These are the most intriguing artificial intelligence research articles published this year. Innovations in artificial intelligence (AI) and data science are brought together in this approach. The information is presented in a chronological order and a link is provided to an extended article.
Gradient coreset-based replay buffer selection for continuous learning is referred to as GCR.
Continual learning, or CL, is a strategy that aims to develop methods by which a single model may adapt to an increasing number of tasks that are faced sequentially. This could potentially leverage learning across tasks in a way that is resource-efficient. Catastrophic forgetting, on the other hand, is a serious challenge for CL systems. This problem arises when a person is learning a new task and forgets what they have already learned.
Gradient Coreset Replay (GCR) is an innovative method for selecting and updating replay buffers. It makes use of a meticulously developed optimization criterion to achieve optimal performance. To be more specific, they choose and keep track of a “coreset” that is an approximation of the gradient of all the data observed to this point in time in relation to the parameters of the present model. They investigate the necessary approaches for its efficient implementation in an environment of continuous learning and discuss their findings.
The researchers show that their method is superior to the current state of the art by a significant amount (2%-4% absolute) when applied in a well-researched offline continuous learning setting. Their discoveries, when applied effectively to online and streaming CL contexts, demonstrate improvements of up to 5% compared to the solutions that are already in use. In their conclusion, the researchers show that supervised contrastive loss is beneficial for continuous learning. This type of learning results in a cumulative improvement in accuracy of up to 5% when combined with their subset selection technique.
Rotating a frame in order to deceive a DNN is called “Merry Go Round.”
Wearable cameras are responsible for the production of the vast majority of first-person videos that are captured nowadays. Egocentric vision is one of the most difficult problems in computer vision, and the majority of state-of-the-art (SOTA) vision systems rely on deep neural networks (DNNs). On the other hand, it is common knowledge that DNNs are susceptible to Adversarial Attacks (AAs), which are attacks that supplement the input with noise that is not visible to the human eye. In addition, both black-box and white-box attacks on occupations requiring image and video analysis have been shown to be effective.

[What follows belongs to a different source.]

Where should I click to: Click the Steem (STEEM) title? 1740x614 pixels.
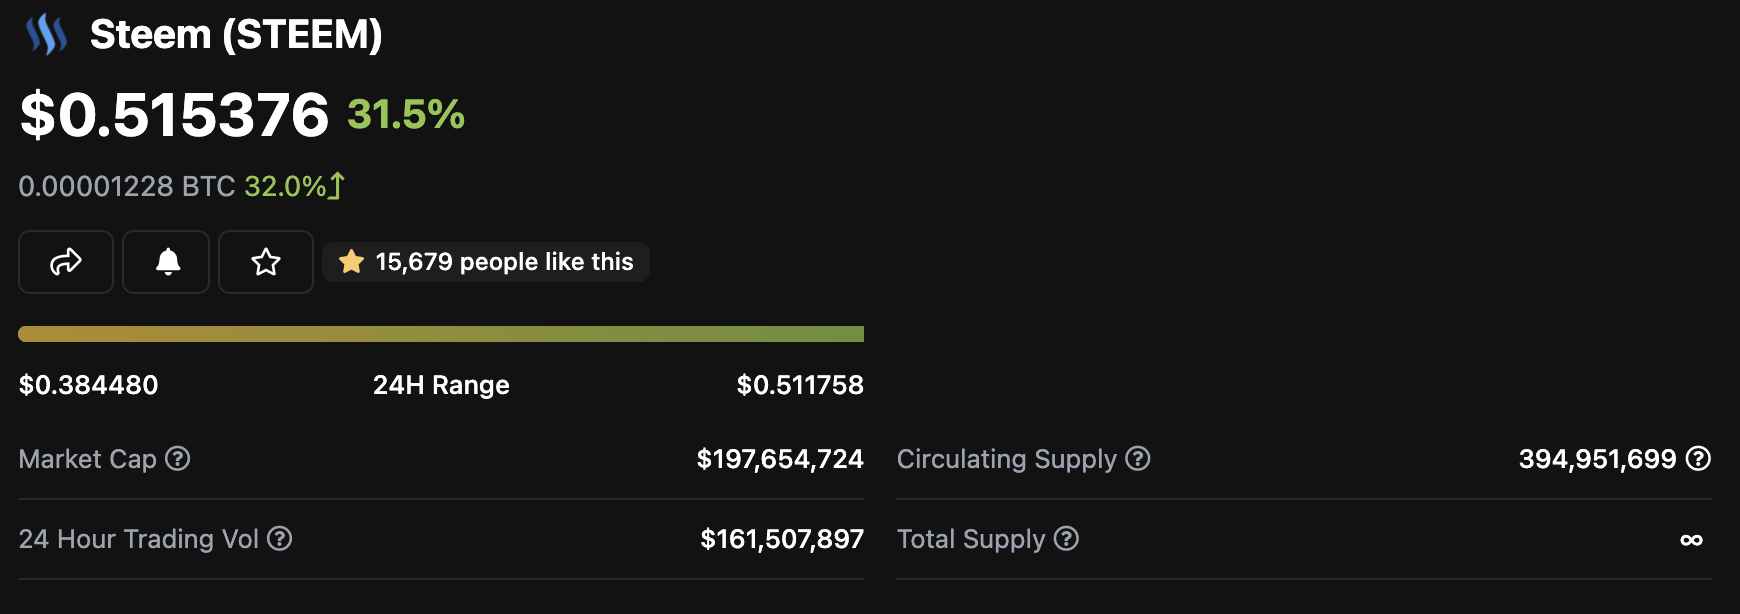tap(236, 35)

The researchers observe that the majority of AA methods result in altered image intensities. Even for videos, the process must be carried again repeatedly for each every frame. They emphasise that the concept of imperceptibility that is employed for images may not apply to videos, because in videos, a random shift in intensity can be discernible even when it occurs between two frames that are immediately following each other.
As the most significant new aspect of this research, the authors suggest using optical flow perturbation to a video analysis system in order to carry out AAs. This type of disruption is particularly useful for egocentric movies since egocentric recordings already contain a significant amount of tremor, and the addition of even a small amount extra tremor renders it almost impossible to detect. In a broad sense, our idea can be understood as the addition of structured, parametric noise as the disruptive adversary. Their application of the notion, which included adding 3D rotations to the frames, reveals that using their technique, one is able to mount a black-box AA on an egocentric activity detection system with one-third fewer queries than when using the SOTA AA technique.
Multi-modal Extreme Classification
This research presents the MUFIN method as a solution to extreme classification (XC) problems, which often involve millions of labels and data points that are accompanied by both graphical and textual descriptors. Applications of MUFIN are presented below. These applications include product-to-product recommendation and bid query prediction across millions of products. Embedding-based techniques are typically the sole method upon which modern multimodal techniques rely. On the other hand, XC approaches utilise classifier designs to produce results that are more accurate than those produced by embedding-only methods, while at the same time concentrating mainly on text-based classification issues.
MUFIN develops an architecture that is predicated on cross-modal attention and then trains it in a modular fashion by making use of pre-training, positive and negative mining, and pre-training. From the publicly available listings on Amazon.com, a new dataset called MM-AmazonTitles-300K was compiled for use in making product-to-product recommendations. This dataset contains roughly 300 thousand products, each with its own title and a variety of images. On the MM-AmazonTitles-300K and Polyvore datasets, as well as a dataset with over 4 million labels collected from the Bing search engine click logs, MUFIN provided at least 3% greater accuracy than leading text-based, image-based, and multimodal approaches. This was demonstrated on all three datasets.